Repeat the part of the records that opens with the line containing "1561x757 pixels. Task: Click" and closes with the line containing "(x=217, y=24)", keeping every line identical.

(Rows showing where targets appear)
----

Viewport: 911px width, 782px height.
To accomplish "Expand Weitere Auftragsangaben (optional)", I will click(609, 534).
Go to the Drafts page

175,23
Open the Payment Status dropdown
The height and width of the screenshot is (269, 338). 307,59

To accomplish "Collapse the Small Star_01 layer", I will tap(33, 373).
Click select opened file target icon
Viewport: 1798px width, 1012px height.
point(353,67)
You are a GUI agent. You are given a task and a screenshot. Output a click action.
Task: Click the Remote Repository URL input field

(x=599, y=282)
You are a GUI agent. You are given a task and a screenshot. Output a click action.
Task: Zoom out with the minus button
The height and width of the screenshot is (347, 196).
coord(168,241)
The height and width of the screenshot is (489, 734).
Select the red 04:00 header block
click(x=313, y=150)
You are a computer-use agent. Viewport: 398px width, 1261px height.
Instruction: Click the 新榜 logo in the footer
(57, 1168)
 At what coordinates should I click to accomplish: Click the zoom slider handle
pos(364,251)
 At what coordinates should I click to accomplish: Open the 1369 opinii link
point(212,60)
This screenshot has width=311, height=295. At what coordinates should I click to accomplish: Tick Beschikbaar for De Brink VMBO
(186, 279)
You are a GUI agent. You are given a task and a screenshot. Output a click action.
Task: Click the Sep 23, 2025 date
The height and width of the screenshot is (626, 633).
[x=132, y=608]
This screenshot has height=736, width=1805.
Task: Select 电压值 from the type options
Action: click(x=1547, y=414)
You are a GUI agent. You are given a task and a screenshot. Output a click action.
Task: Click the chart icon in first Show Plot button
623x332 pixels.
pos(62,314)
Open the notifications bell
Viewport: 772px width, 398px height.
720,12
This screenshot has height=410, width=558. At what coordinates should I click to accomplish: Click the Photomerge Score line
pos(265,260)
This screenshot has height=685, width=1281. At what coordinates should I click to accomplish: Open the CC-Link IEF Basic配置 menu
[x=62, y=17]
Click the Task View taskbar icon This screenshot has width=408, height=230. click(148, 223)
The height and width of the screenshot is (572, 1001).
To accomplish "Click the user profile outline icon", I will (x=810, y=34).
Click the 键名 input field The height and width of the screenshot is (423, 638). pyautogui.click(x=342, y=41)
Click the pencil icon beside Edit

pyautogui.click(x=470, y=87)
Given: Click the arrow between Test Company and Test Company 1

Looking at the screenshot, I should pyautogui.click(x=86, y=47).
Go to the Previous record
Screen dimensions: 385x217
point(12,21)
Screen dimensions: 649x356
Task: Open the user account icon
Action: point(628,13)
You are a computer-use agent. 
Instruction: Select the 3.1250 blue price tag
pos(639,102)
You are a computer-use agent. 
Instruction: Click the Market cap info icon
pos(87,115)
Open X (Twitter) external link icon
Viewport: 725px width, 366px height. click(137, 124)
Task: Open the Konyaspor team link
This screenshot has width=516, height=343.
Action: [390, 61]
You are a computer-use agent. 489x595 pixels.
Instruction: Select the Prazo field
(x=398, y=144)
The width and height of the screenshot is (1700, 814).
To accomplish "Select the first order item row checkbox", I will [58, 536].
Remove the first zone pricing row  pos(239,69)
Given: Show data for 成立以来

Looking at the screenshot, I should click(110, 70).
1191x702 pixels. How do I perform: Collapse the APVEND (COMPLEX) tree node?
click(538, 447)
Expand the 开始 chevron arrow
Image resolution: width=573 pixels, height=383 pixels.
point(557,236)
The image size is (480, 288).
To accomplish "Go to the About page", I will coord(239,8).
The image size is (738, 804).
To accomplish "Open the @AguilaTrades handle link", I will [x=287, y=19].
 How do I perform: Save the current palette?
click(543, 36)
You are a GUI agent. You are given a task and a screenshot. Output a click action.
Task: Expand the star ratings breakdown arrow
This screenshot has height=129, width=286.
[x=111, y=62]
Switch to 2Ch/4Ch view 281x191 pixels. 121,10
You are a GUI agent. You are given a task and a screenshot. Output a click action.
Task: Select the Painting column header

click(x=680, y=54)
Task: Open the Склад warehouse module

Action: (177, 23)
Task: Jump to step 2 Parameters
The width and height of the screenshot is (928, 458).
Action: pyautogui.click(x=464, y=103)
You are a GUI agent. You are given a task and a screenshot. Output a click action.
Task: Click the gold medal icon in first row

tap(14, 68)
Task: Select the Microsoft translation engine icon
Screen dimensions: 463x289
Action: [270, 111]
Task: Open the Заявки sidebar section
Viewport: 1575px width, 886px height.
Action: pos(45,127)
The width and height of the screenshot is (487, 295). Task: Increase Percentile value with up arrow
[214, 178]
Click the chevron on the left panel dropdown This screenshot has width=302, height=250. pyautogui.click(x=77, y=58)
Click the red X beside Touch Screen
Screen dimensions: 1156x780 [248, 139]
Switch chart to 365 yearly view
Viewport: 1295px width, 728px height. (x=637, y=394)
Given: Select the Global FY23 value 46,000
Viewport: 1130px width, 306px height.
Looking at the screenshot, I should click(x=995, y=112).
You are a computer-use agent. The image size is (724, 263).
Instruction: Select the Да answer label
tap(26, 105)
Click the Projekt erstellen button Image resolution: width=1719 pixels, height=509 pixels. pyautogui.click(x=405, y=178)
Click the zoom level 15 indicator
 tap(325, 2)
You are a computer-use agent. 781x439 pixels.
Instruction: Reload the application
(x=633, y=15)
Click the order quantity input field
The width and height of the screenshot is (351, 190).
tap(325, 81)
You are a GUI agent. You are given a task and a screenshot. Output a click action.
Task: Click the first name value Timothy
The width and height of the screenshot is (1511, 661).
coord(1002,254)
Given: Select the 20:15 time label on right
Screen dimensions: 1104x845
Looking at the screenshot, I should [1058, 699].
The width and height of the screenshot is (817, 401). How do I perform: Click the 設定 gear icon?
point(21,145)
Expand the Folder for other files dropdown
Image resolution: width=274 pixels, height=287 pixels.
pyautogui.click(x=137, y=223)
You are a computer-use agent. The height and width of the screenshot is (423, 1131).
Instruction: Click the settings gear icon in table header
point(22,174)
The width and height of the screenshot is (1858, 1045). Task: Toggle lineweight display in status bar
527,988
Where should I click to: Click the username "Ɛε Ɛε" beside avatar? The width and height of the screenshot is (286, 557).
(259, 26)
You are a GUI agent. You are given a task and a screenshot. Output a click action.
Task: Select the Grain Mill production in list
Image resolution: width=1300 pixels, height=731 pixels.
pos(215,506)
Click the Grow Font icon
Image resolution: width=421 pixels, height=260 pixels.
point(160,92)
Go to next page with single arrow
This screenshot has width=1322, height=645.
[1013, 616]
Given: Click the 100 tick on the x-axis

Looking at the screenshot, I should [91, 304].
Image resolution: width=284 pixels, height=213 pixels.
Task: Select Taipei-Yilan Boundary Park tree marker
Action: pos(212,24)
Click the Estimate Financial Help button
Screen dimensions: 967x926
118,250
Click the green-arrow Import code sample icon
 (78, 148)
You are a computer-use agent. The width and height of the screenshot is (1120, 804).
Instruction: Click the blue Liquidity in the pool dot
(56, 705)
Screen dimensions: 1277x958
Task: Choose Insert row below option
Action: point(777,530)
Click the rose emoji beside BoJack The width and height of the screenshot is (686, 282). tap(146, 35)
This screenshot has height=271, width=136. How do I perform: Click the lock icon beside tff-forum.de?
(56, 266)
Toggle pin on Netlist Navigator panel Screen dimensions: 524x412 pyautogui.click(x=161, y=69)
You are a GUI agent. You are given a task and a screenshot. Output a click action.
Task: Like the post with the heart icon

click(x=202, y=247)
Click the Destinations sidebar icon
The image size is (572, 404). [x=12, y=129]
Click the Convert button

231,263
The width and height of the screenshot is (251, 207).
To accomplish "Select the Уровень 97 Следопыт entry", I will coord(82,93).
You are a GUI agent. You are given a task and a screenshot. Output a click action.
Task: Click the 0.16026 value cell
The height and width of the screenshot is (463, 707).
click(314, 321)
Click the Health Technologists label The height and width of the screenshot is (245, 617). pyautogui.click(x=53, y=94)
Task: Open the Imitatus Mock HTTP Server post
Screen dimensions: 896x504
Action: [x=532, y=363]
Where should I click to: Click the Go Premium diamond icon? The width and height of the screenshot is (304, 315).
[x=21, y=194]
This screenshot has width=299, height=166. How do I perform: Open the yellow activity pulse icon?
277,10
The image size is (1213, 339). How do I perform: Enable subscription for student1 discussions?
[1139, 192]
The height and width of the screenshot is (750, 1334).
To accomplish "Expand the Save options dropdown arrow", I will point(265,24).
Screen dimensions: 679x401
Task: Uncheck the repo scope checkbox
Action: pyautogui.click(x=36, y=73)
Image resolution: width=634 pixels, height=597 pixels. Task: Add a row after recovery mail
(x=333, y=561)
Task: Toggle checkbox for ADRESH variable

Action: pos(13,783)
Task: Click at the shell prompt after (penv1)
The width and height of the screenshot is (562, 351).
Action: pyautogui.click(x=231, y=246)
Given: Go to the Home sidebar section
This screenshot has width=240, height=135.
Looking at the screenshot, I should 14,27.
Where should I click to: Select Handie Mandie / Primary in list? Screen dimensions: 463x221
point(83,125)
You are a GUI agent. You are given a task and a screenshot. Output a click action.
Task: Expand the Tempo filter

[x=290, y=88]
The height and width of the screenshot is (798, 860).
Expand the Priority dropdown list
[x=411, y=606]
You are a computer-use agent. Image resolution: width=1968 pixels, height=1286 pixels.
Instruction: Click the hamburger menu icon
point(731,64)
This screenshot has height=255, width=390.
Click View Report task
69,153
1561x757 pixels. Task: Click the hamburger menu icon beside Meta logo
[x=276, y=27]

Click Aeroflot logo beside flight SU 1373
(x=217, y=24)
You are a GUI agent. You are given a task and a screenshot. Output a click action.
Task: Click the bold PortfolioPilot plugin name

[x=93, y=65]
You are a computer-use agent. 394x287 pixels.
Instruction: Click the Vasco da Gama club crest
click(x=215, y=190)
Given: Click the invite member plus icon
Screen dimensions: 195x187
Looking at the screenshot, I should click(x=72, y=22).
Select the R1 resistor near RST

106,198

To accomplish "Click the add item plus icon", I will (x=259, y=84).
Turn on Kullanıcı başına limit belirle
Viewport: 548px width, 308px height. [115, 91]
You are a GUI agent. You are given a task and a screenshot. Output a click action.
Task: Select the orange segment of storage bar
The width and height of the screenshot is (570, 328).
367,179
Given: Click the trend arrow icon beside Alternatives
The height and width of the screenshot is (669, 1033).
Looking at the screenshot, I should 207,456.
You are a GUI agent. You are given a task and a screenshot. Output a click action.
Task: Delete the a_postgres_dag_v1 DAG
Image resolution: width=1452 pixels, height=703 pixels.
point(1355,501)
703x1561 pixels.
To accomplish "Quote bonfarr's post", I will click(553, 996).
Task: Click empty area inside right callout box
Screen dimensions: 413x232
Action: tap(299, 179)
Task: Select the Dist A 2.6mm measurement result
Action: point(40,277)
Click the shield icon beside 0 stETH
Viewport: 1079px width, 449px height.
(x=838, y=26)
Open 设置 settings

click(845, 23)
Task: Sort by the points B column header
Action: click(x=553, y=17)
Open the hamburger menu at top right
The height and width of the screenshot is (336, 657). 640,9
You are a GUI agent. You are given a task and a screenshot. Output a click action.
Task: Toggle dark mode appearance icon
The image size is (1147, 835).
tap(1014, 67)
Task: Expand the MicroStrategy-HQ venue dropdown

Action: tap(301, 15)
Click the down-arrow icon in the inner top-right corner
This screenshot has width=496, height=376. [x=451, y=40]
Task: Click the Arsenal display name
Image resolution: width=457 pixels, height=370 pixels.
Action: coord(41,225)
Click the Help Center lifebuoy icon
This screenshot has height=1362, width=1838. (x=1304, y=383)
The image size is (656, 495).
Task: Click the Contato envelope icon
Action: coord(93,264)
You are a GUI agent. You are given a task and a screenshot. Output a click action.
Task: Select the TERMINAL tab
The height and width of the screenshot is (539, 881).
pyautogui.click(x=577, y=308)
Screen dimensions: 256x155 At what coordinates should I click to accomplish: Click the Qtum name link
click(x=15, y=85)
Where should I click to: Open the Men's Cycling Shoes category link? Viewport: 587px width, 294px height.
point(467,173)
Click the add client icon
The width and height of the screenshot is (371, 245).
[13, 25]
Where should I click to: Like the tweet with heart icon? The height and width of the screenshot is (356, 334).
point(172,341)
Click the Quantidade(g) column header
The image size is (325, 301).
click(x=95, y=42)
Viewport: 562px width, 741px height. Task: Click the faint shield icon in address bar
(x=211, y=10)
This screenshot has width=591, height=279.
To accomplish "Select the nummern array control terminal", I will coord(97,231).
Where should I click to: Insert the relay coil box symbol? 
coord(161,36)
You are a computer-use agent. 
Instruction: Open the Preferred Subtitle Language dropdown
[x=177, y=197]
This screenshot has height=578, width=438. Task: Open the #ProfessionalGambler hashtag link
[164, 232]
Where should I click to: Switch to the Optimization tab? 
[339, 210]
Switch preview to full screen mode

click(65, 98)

----

## Exercise answer
1561x757 pixels. Task: Click the hamburger menu icon beside Meta logo
[x=276, y=27]

Click Aeroflot logo beside flight SU 1373
(x=217, y=24)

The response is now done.